Study: Connected TVs in 30% of Internet Homes

Study: Connected TVs in 30% of Internet Homes | BROADCASTING & CABLE


One of the most detailed studies undertaken on connected TVs to date has found that about 30% of all Internet homes have TVs connected to the Internet and that users of those TVs are generally receptive to advertisements and ad-supported business models.

The results are from a survey of 736 connected TV owners and users done in May and June of 2012. Digital advertising software and services provider YuMe commissioned consulting and research firm Frank N. Magid Associates, Inc. to conduct.

“The basis for the study was that connected TV has become hot topic in industry but like any nascent medium it is difficult to find baseline information that would help advertisers make informed decisions,” noted Travis Hockersmith, senior director of client strategy at YuMe in an interview.

One key finding, Hockersmith noted was the opportunities for advertisers on the platforms. Almost 90% of connected TV users reported that they noticed ads on the platform, particularly pre-roll ads, with 60% noticing pre-rolls.

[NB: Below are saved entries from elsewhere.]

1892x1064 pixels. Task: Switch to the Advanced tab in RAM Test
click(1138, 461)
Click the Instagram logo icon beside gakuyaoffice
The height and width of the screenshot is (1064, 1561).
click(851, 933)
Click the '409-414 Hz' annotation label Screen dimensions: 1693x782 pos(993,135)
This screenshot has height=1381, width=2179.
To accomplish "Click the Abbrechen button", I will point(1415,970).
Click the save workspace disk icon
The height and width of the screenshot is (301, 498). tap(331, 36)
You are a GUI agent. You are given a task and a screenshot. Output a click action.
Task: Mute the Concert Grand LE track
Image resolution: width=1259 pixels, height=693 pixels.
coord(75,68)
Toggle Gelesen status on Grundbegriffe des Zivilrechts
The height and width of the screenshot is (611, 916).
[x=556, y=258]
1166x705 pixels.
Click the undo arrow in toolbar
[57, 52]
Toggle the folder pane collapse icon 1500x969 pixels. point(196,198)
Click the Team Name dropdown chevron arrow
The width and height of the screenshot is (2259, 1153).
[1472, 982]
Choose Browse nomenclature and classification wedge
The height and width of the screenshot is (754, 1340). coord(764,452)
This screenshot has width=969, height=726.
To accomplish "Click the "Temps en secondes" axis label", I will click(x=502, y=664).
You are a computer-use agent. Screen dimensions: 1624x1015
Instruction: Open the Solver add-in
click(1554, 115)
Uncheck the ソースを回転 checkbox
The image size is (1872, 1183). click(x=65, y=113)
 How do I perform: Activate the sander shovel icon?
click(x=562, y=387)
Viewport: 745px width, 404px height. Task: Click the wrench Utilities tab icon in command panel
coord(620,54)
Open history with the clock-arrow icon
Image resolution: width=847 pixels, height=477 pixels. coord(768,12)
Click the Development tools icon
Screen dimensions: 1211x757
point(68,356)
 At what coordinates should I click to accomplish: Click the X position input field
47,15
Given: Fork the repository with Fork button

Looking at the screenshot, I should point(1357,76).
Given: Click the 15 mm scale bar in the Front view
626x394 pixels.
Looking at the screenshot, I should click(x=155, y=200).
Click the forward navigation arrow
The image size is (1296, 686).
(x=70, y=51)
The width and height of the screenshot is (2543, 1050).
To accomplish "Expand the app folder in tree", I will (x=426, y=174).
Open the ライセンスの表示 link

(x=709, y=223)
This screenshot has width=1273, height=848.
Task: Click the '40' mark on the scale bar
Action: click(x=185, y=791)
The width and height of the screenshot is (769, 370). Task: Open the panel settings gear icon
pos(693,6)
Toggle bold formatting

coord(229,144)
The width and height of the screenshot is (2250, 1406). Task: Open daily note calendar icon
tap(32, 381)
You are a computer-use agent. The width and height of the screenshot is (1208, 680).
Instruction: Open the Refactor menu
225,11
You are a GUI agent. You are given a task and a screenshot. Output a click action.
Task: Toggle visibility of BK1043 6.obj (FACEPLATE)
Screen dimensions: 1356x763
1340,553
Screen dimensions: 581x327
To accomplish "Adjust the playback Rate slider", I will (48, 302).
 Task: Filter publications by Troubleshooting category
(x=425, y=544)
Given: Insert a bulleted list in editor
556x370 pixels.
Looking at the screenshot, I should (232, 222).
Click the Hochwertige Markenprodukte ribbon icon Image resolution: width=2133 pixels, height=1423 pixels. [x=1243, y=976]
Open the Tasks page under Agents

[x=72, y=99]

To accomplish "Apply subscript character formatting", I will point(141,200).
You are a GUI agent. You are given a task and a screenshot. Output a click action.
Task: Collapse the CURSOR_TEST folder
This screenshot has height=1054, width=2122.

The majority of those users also interacted with ads and nearly one-fifth of users (19%) subsequently purchased a product as a result of an ad they’ve seen on connected TV.

“It reminds me very much of the early days of the internet, when users weren’t yet bombarded with ads and engagement and ad recall were much higher,” he said.

Users of connected TVs also seemed willing to watch ads in exchange for getting free content. “For TV length content, they would rather see ads than pay for the content,” he noted. In contrast movie viewers were much more willing to accept subscription or PPV models.

Overall, 59% of viewers of short-form video on connected TVs and 44% of those streaming TV shows preferred viewing 15-30 second ads over monthly subscription or the pay-per-view model. For movies, however, more than 6 in 10 users preferred either subscription or PPV models over ad-supported viewing.